Autour des fondateurs gravitent des ralliés et des électrons libres, comme Emil Nolde ou Otto Müller. Erich Heckel est revenu plus tard sur ces premières années: «Nous avions bien sûr réfléchi à la manière dont nous pourrions apparaître en public. Schmidt-Rottluff proposa que nous nous appelions «Die Brücke», comme un pont qui va d'une rive à une autre. Ce qu'il nous fallait quitter, c'était clair pour nous, mais où cela nous mènerait-il, voilà qui l'était beaucoup moins.» «Nous voulions que l'élan créateur soit l'impulsion artistique déterminante», ajoutera Kirchner.
«Arbres dans un pré» de Erich Heckel, 1905. (© Brücke-Museum Berlin) Crédits photo : akg-images/akg-images
Les relations internationales entre peintres sont alors fréquentes et à Paris comme à Dresde, les artistes s'intéressent aux collections ethnologiques ; ils rassemblent dans leurs ateliers des masques africains et des statues océaniennes et, en 1910, Kirchner écrit à Pechstein: «J'ai trouvé au musée ethnographique de Dresde de fabuleux bronzes du Bénin et des poutres décorées par des insulaires des Palaos, dont les figures ont exactement le même langage formel que les miennes.» Le mouvement se veut aussi universel dans son approche des tensions humaines. Les artistes de Die Brücke veulent créer un nouveau style de vie, fait d'anonymat et de modestie. Ils décident de tout mettre en commun et d'installer leurs ateliers dans des quartiers ouvriers, afin de travailler à une meilleure diffusion populaire de l'art.
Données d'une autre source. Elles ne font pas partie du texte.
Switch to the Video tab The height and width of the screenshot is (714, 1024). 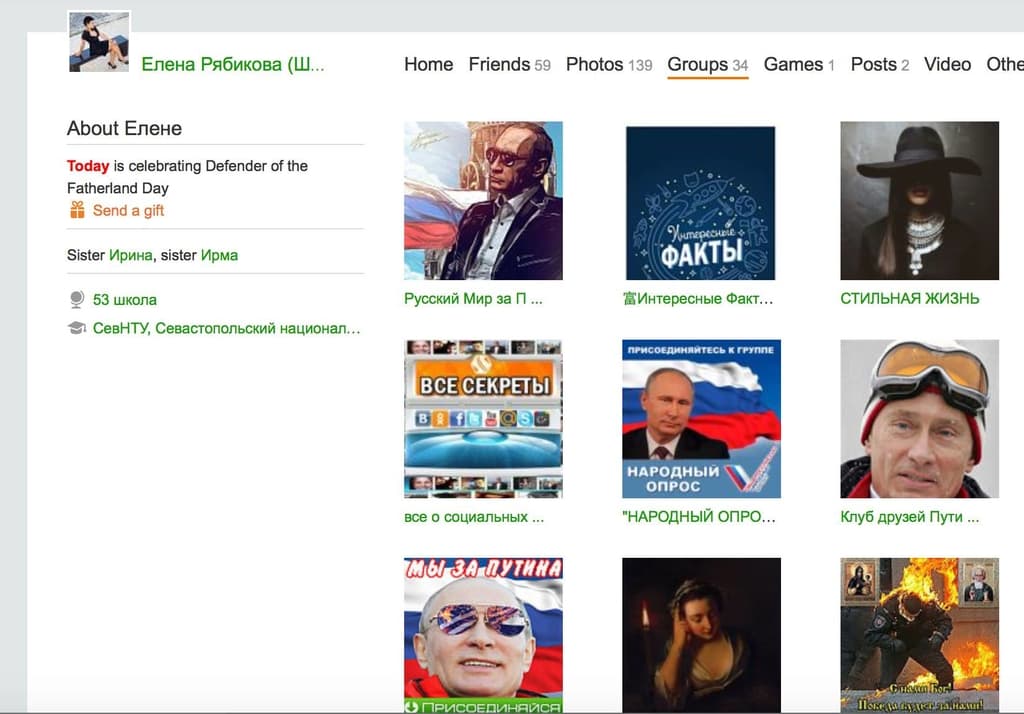[947, 64]
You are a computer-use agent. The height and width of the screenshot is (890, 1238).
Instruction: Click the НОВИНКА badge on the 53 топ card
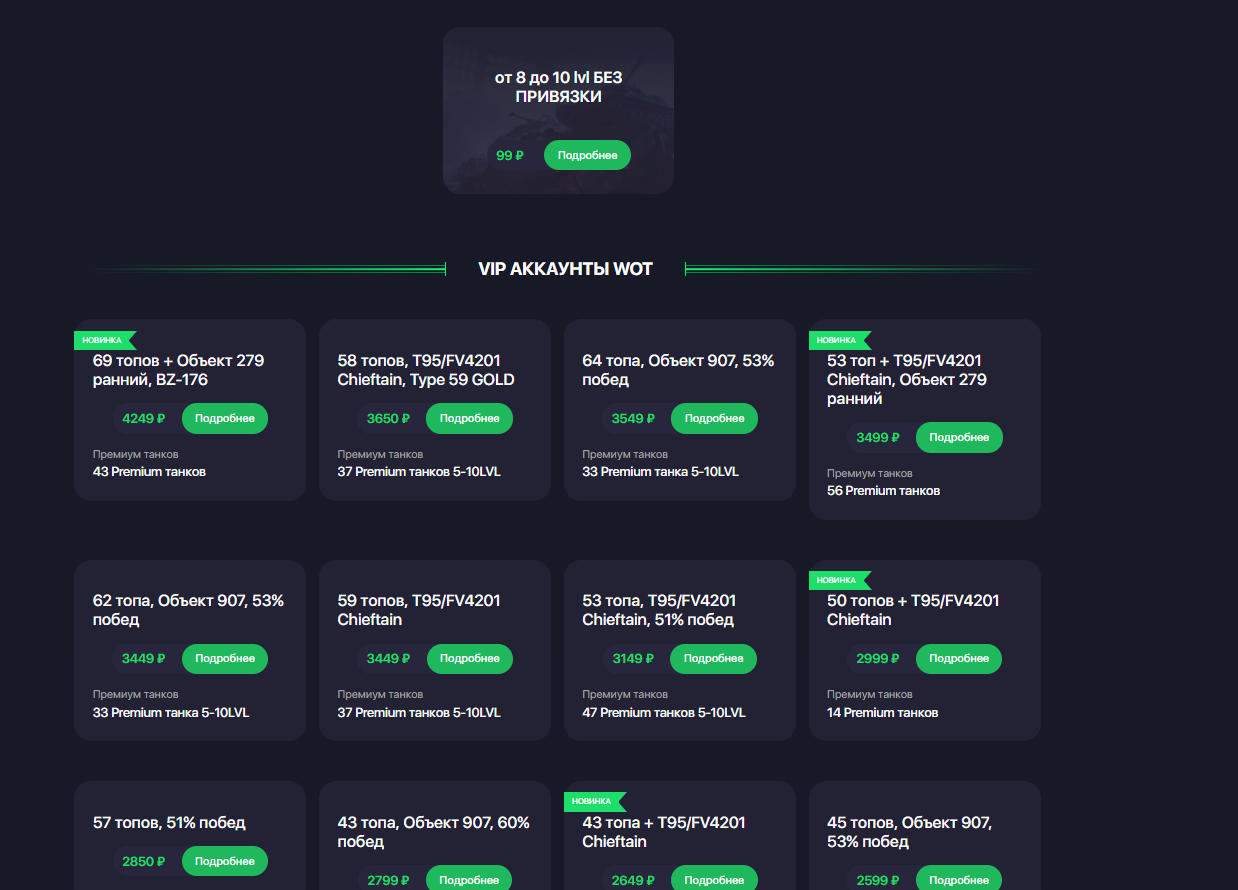pyautogui.click(x=838, y=340)
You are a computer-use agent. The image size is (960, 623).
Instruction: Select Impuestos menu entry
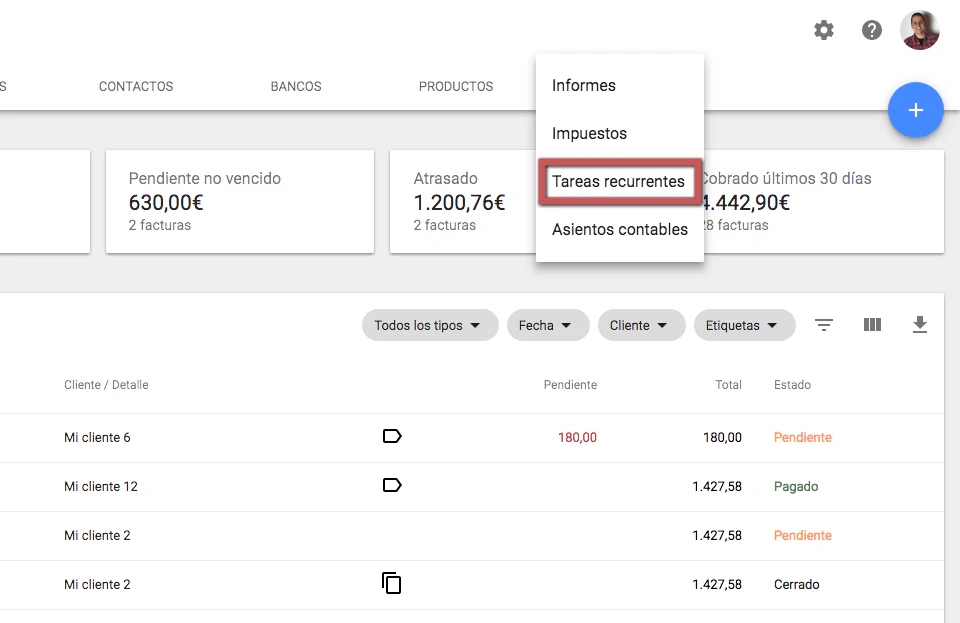(589, 134)
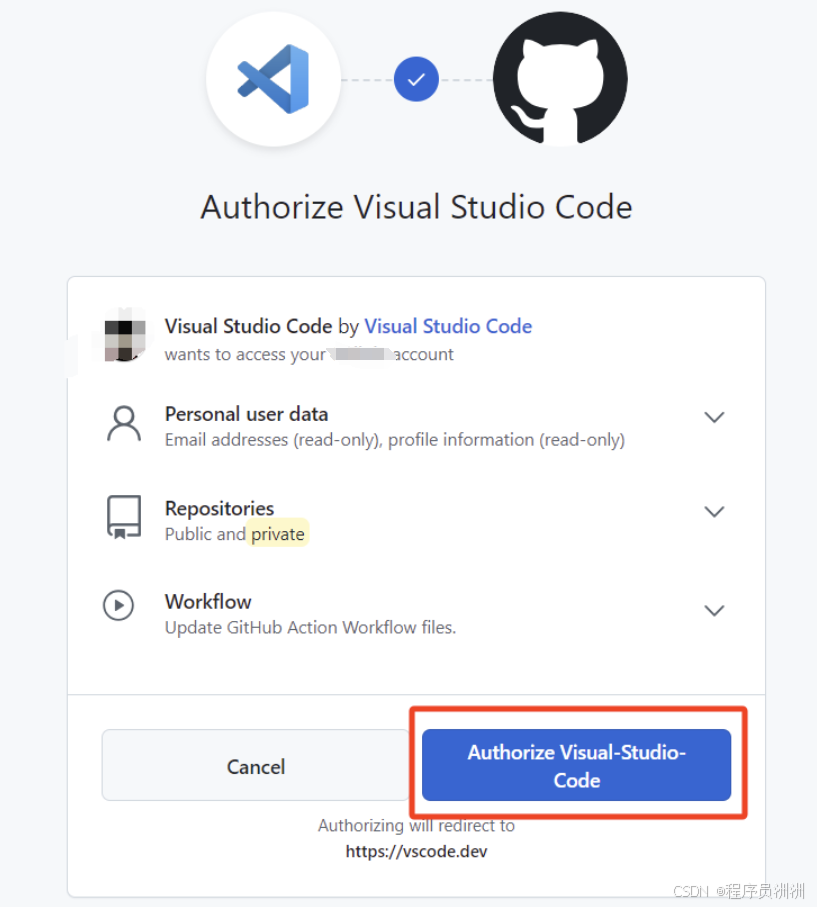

Ils installent leur atelier dans une ancienne échoppe de boucher
Emil Nolde, le plus âgé du groupe, fils d'agriculteur, avait grandi dans un paysage solitaire menacé en permanence par la tempête et la mer. Semblable en cela à Vlaminck, il ne faisait confiance qu'à l'instinct exprimé par la couleur, qu'il manipulait tant avec ses doigts qu'avec ses pinceaux. Il affirmait qu'en commençant un tableau avec une idée préconçue, le peintre n'était qu'un simple copiste, alors qu'en imaginant vaguement une tonalité de couleur, l'image pouvait surgir d'elle-même au moment de la création.Portrait d'Heckel par Schmidt-Rotluff, 1909. Crédits photo : akg-images/akg-images
En 1911, les artistes de Die Brücke émigrèrent pour Berlin où se concentraient, à la veille de la Première Guerre mondiale, tous les courants de l'art moderne. Ils s'aperçurent vite qu'ils avaient évolué différemment et que leur association ne correspondait plus à une nécessité intérieure. Après six années de travail en commun, ils se séparèrent. Privilégier l'expression de la subjectivité en repoussant la fidélité au réel avait été le credo de Die Brücke.
Après la dispersion de ses membres, un nouveau groupe, le «Blaue Reiter», allait se former sous l'impulsion de Kandinsky, qui ira plus loin en voulant libérer complètement l'image du réel. Cette fois, il n'était plus question d'expressionnisme, mais d'abstraction. Ce sera une tout autre histoire, avec d'autres artistes, d'autres convictions, d'autres oeuvres. L'impulsion donnée par l'abstraction sera plus déterminante et porteuse de promesses, mais par leur lucidité sans complaisance pour leur époque, les artistes de Die Brücke auront démontré que seules les valeurs contenant leurs propres remises en question pouvaient sauver la civilisation de la décadence.
«Die Brücke, aux origines de l'expressionnisme», musée de Grenoble, 5, place Lavalette, jusqu'au 17 juin 2012. Toutes les oeuvres sont reproduites dans le catalogue publié par Somogy.